=== Source material ===
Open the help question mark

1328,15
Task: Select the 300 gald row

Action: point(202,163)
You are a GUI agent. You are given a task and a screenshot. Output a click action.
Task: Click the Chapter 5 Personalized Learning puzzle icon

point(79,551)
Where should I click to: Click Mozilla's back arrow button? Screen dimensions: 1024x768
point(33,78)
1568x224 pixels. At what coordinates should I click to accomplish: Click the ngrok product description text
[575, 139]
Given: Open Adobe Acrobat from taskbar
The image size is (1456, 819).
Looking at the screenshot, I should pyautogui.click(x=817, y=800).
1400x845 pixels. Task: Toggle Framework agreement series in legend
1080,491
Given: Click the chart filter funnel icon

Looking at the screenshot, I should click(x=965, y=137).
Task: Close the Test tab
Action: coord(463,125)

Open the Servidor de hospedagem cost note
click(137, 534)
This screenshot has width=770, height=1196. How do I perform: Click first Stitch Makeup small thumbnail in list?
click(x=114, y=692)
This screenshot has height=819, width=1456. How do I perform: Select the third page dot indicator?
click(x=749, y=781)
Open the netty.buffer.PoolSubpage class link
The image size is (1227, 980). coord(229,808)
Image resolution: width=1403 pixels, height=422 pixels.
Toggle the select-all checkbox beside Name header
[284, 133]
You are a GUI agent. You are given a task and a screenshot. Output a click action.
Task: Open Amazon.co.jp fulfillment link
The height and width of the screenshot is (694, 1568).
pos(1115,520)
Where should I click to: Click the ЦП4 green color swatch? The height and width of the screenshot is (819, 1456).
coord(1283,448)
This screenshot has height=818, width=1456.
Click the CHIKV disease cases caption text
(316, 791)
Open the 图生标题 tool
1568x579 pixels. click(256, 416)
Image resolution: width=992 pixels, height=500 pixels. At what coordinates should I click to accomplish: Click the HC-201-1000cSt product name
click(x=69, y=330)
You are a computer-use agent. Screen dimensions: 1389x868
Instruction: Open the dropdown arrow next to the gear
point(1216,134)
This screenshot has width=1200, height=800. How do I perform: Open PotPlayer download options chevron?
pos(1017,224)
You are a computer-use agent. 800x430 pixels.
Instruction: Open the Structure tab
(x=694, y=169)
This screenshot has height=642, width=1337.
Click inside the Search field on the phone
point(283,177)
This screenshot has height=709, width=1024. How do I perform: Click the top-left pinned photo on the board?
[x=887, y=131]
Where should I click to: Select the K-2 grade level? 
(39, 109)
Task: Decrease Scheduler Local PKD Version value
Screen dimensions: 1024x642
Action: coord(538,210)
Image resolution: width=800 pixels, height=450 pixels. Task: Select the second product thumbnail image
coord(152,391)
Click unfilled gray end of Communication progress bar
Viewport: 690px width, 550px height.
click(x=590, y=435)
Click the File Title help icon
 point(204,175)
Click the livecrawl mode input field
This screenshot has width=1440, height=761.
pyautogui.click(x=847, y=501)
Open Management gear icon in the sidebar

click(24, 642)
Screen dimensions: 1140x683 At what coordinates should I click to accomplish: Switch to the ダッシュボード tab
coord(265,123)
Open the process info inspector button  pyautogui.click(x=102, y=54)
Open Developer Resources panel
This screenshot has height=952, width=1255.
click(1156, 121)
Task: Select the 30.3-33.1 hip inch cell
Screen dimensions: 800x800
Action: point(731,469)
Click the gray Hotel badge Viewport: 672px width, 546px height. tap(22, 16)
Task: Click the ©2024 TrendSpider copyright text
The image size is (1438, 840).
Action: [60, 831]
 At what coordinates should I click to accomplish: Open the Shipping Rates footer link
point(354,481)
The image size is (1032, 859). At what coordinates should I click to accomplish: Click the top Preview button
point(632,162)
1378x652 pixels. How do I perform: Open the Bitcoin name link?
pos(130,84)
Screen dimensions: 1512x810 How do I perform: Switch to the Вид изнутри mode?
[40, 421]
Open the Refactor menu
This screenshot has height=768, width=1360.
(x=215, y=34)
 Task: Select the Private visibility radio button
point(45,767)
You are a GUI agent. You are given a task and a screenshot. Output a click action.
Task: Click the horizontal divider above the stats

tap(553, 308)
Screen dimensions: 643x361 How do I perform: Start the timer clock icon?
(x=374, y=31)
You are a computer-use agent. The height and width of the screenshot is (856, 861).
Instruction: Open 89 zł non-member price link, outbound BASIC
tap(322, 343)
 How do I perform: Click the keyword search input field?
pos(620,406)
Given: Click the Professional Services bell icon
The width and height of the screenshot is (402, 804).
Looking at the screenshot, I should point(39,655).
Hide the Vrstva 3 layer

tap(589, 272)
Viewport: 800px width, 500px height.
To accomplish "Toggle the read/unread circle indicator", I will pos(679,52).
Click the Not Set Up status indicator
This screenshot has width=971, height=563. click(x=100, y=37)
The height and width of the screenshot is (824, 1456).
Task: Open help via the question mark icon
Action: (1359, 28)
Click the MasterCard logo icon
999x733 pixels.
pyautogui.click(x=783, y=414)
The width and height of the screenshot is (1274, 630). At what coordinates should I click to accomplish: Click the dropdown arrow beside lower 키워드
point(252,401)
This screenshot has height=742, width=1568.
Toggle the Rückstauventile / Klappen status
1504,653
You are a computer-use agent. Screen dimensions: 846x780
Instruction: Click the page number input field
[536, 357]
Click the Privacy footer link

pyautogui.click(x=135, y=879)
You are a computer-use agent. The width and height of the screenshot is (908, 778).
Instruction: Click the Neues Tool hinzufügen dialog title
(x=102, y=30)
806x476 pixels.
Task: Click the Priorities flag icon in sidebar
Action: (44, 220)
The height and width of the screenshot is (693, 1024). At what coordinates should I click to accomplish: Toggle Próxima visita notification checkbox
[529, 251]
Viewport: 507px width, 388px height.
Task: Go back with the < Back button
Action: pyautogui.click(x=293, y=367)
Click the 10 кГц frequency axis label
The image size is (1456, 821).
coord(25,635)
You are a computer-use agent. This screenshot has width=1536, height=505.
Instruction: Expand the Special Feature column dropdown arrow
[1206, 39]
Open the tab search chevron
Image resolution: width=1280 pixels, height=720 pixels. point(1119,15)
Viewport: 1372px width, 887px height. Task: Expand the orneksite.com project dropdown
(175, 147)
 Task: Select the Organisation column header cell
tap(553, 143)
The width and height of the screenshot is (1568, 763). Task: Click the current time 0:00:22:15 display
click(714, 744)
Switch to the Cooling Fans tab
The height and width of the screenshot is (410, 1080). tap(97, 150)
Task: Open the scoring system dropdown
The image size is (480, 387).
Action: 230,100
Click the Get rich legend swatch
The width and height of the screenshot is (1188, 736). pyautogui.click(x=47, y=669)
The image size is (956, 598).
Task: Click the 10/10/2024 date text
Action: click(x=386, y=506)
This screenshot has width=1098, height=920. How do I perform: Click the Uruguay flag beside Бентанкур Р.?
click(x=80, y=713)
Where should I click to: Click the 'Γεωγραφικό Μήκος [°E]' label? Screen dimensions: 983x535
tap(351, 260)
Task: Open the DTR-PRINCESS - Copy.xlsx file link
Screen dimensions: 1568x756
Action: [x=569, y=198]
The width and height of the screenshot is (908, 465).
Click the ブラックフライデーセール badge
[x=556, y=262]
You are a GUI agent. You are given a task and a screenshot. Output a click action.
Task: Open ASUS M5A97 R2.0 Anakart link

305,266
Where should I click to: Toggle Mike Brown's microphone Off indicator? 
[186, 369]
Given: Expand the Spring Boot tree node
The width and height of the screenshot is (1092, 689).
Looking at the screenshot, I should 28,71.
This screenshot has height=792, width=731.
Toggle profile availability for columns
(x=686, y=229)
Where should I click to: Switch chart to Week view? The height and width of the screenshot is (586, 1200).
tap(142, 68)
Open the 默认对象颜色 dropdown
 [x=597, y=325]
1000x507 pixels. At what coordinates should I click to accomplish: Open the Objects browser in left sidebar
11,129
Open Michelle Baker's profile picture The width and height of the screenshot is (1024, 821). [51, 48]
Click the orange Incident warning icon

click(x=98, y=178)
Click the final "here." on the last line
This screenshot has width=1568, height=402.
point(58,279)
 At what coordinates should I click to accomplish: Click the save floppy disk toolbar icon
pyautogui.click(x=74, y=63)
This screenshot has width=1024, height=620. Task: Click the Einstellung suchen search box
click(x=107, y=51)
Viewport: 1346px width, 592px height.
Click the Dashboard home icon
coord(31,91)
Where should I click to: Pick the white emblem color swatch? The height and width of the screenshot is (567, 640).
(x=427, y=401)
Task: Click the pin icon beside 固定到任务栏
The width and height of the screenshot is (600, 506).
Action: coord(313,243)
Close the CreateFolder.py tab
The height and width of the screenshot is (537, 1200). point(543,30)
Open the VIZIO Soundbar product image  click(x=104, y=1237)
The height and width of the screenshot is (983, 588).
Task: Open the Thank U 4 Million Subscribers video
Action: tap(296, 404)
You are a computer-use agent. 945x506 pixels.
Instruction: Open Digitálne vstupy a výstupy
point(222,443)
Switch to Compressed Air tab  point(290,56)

=== Description of the task ===
Can you reproduce the stretch of material from the line containing "You are a computer-use agent. The width" through the line containing "coord(25,635)", switching "notification checkbox" to "reminder toggle" and leaving everything else untouched?

=== Solution ===
You are a computer-use agent. The width and height of the screenshot is (908, 778).
Instruction: Click the Neues Tool hinzufügen dialog title
(x=102, y=30)
806x476 pixels.
Task: Click the Priorities flag icon in sidebar
Action: (44, 220)
The height and width of the screenshot is (693, 1024). At what coordinates should I click to accomplish: Toggle Próxima visita reminder toggle
[529, 251]
Viewport: 507px width, 388px height.
Task: Go back with the < Back button
Action: pyautogui.click(x=293, y=367)
Click the 10 кГц frequency axis label
The image size is (1456, 821).
coord(25,635)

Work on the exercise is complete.